The CDIO Institute For Africa is a postdoctoral major research output of the Massachusetts Institute of Technology-based CDIO International Collaboration which was designed to become a UNESCO science advancement vehicle. The Swedish Chalmers and Linkoping Universities provided the postdoctoral research grant and position. In September 2003, delegates at the 1st UNESCO International Centre for Engineering Education (UICEE) North African Seminar on Engineering and Technology Education, recommended to the UICEE that the CDIO initiative be adopted as a common engineering education vision for Africa.

Founders of the CDIO Institute UNESCO International Center for Engineering Education at the first North African Conference are:
Prof. A. Hossam(Egypt), Dr. Z. Mbanguta(South Africa), Prof. K. Allia(Algeria), Dr. F. Mbuze(Rwanda) and Prof. A. Jadi(Libya).
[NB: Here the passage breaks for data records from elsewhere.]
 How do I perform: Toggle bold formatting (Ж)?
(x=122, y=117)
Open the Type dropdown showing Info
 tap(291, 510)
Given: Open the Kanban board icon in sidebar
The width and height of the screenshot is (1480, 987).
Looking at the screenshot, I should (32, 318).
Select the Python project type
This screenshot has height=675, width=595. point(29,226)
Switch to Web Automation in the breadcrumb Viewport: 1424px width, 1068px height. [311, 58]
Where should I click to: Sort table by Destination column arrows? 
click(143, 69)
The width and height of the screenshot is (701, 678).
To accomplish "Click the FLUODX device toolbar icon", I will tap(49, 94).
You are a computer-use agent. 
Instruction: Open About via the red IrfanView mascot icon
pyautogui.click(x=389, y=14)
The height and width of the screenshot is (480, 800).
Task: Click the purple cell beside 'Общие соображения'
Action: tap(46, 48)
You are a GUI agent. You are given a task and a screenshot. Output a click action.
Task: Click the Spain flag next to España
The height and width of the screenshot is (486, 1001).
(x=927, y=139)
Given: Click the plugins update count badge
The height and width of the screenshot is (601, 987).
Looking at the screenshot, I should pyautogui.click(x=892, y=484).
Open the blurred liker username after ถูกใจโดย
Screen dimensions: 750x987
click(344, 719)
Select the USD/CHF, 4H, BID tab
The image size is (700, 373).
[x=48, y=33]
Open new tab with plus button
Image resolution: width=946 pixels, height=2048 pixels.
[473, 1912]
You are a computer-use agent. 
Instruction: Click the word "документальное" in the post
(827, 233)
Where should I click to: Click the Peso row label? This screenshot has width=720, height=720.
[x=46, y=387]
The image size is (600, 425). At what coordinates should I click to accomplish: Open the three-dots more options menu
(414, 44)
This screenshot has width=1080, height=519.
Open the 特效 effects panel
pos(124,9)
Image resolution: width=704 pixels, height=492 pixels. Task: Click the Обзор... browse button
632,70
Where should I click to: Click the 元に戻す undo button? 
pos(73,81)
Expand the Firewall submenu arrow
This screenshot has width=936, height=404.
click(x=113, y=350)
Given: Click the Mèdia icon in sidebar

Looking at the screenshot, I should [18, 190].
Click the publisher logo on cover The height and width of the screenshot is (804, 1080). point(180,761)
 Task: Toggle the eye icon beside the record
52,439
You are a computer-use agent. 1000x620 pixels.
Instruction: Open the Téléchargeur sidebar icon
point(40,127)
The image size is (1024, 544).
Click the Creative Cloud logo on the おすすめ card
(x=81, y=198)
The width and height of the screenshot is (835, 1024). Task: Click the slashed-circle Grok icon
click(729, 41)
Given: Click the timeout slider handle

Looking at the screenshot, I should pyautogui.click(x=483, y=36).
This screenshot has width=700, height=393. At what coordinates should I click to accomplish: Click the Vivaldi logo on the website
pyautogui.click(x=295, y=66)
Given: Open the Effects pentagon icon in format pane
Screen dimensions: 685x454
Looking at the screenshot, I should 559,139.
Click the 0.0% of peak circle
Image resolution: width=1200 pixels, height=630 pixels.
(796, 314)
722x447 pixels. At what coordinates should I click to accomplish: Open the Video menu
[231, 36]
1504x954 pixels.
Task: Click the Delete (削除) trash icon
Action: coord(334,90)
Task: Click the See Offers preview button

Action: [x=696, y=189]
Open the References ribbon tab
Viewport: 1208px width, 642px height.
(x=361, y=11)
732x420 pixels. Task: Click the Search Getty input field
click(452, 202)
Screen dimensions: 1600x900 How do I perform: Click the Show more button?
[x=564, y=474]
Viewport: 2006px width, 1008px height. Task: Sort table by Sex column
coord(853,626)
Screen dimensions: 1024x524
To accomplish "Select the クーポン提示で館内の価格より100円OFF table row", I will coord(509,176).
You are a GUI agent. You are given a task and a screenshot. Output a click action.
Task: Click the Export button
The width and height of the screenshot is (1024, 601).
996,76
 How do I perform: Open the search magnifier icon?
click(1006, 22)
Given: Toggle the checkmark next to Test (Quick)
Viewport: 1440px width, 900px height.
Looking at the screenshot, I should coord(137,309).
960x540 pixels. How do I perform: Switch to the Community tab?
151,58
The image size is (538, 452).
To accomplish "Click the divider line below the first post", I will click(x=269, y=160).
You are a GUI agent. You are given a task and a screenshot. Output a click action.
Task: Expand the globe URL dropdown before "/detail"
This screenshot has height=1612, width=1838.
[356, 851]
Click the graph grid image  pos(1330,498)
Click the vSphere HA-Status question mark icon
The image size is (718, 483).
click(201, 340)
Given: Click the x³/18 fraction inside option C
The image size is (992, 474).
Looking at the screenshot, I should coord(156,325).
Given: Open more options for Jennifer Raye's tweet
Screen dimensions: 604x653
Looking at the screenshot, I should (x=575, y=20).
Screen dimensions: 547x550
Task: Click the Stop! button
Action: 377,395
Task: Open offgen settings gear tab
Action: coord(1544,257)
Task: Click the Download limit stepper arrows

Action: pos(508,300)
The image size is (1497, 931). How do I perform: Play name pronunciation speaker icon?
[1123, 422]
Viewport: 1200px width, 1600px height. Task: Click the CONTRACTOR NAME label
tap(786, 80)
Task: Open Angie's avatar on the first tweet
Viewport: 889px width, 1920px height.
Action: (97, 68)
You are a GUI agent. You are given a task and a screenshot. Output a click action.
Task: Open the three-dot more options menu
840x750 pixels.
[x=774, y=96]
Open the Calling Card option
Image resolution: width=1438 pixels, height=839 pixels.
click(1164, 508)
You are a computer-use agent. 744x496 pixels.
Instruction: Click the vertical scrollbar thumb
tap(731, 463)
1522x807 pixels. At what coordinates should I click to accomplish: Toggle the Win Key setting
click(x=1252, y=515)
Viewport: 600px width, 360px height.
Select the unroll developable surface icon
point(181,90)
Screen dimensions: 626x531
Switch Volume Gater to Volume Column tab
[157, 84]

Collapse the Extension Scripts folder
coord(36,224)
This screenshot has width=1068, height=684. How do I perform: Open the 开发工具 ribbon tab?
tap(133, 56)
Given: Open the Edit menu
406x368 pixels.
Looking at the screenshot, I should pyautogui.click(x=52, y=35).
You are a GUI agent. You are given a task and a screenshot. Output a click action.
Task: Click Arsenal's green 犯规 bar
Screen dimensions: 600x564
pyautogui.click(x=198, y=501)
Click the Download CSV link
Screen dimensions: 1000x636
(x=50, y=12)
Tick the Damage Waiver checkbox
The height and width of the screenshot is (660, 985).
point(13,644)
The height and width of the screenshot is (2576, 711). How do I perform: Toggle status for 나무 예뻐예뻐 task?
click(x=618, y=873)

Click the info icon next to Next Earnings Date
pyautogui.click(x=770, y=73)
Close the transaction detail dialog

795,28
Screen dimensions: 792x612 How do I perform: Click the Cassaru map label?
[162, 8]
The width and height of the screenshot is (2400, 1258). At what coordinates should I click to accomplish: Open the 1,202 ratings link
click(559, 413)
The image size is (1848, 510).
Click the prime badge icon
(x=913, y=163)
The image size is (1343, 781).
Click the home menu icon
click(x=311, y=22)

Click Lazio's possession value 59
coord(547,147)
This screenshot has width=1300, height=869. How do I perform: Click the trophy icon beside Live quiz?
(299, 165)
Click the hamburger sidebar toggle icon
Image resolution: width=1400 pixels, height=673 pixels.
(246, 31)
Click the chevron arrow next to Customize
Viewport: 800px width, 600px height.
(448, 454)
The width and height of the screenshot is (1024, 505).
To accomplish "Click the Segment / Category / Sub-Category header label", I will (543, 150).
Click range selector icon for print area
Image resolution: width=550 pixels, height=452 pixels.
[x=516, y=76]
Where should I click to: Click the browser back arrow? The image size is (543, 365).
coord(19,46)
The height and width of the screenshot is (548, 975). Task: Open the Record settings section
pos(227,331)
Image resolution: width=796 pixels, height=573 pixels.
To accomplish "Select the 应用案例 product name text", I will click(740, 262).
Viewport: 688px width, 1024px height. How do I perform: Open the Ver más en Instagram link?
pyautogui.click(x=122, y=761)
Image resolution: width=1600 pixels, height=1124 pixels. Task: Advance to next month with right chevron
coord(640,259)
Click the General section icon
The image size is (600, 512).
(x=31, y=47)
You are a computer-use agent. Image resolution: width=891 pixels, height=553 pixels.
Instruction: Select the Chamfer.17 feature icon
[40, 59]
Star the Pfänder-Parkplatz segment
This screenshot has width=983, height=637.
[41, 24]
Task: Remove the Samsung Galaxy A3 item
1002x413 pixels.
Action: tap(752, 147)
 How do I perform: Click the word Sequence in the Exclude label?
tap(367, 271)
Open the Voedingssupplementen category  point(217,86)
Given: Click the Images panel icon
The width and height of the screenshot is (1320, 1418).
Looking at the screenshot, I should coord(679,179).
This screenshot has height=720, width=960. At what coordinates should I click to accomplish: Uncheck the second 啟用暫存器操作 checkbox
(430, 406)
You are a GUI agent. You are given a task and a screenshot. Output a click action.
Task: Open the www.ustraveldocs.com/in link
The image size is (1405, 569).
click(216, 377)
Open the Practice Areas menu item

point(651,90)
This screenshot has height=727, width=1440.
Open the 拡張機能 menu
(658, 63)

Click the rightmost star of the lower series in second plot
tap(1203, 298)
The Institute was founded in 2004 after an endorsement by the South African government that stated “since the proposal is for a UNESCO CDIO project for Africa, it is forwarded to the South African National Commission for UNESCO in line with UNESCO procedures. The National Commission will solicit support for it from the other African National Commissions with the hope of finally getting support from UNESCO.”

At the recent Meeting of UNESCO World Regional Chairs/Heads of Science held in Berlin on 28 January-02 February 2006, the CDIO was presented with an aim of lobbying for the prioritization of engineering sciences at the 34th UNESCO General Conference in Paris in 2007. This is the agenda the Institute is pushing for the globe.

Its research rationale was informed by the UNESCO (1998) statement that the second half of the last century would go down in the history of higher education as the period which saw the gap between the developed and developing countries, with specific reference to the least developed countries, widening with respect to access and resources in higher learning and research. The statement was immediately followed by a World Bank (1998) advice to the developing countries that they should institute development policies that would narrow this gap.